Three decades after embarking on their intrepid voyage from Earth, the Avalon encounters a dangerous field of space debris. The ship diverts power to the main shield as it collides with innumerable meteorites, but it begins to rattle under the enormous strain of the barrage. Despite the AI pilot’s valiant efforts to steer the Avalon through these celestial minefields, the Homestead Company’s “premier interstellar star-liner” could not escape unscathed. POD 1498 malfunctions, and with a sharp intake of breath, James “Jim” Preston wakes from hibernation. Only it’s ninety years, three weeks, and one day too early.
This is the premise of the 2016 movie Passengers. When Jim (played by Chris Pratt) realizes what has happened, he frantically scours the ship for other people…but finds none. Apart from him, every organic life form is in a century-long stasis, and as it stands, he won’t live to interact with them. 390 long, quiet days pass, and Jim has no one to keep him company aside from the host of AI devices like Arthur, a red-blazered android who waits patiently for visitors from behind his bar. Jim’s loneliness becomes unbearable. So acute is his desperation for human connection that he almost jettisons himself into the vast nothingness of space and the instant death that awaited, free from his very own prison of solitude. Like Jacob’s wrestle with the Lord, Jim wrestles his conscience, but sheer desperation for human connection leads him to a dark end. He forces passenger 1456’s hibernation pod to malfunction.
Aurora Lane (played by Jennifer Lawrence) wakes. He is no longer alone.
Ethical challenges notwithstanding, Passengers is an excellent illustration of a fundamental truth: artificial intelligence cannot replace human connection.
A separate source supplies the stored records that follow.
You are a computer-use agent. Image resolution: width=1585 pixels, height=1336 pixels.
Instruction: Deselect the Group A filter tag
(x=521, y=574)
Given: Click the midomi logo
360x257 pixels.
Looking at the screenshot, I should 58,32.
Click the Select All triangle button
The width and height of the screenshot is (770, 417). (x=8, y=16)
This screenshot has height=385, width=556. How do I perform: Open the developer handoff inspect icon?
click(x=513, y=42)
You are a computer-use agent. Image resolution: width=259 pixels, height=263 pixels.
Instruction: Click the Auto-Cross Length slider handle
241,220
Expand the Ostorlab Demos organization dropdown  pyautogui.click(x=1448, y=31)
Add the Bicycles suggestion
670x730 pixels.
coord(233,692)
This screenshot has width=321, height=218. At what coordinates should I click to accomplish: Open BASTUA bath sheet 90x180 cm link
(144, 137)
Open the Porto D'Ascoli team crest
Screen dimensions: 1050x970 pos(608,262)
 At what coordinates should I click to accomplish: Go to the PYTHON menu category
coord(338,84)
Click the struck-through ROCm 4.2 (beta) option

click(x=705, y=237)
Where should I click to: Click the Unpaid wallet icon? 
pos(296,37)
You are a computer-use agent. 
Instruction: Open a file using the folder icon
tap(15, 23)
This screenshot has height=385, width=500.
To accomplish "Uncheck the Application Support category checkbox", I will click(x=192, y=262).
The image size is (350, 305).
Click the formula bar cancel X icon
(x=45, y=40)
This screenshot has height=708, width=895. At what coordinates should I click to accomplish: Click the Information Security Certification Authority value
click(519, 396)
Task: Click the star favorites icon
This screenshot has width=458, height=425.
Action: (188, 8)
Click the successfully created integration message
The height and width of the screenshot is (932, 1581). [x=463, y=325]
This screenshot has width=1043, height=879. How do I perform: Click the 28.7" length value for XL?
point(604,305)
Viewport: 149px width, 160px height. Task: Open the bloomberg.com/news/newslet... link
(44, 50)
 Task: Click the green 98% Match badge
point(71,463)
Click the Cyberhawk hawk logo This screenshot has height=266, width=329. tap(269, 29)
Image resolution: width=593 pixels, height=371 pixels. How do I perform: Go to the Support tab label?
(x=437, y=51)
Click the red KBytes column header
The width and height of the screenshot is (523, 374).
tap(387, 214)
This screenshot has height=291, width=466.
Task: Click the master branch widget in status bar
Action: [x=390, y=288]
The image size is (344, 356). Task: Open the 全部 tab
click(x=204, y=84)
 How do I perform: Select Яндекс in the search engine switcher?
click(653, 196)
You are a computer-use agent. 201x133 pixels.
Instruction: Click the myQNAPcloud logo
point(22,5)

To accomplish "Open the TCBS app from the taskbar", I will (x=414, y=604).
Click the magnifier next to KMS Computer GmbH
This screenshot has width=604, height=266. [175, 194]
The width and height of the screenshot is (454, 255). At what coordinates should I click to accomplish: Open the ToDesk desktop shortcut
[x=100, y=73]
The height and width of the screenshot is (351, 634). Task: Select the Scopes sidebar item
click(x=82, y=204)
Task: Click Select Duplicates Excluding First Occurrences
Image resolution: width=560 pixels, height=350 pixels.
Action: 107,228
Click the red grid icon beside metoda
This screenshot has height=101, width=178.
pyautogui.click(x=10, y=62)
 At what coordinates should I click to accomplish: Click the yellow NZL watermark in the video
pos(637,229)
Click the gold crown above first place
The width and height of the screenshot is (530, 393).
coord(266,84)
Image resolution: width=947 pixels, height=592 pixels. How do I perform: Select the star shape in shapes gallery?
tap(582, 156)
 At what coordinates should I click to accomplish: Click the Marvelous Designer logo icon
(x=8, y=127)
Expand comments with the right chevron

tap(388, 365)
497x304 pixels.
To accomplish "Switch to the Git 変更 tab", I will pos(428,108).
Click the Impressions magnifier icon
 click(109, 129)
While AI may very well be one day capable of holding us in hibernation, steering us through interstellar travel, and protecting us from the celestial chunks that hurtle into the ship’s hull, it will never be able to meaningfully replicate genuine friendship, real love, or heartfelt care. Ultimately, AI’s facts don’t care about your feelings.
This is a vital truth in the Church’s analysis of artificial intelligence. Perhaps more than ever in our history, we must remind ourselves that relationships matter.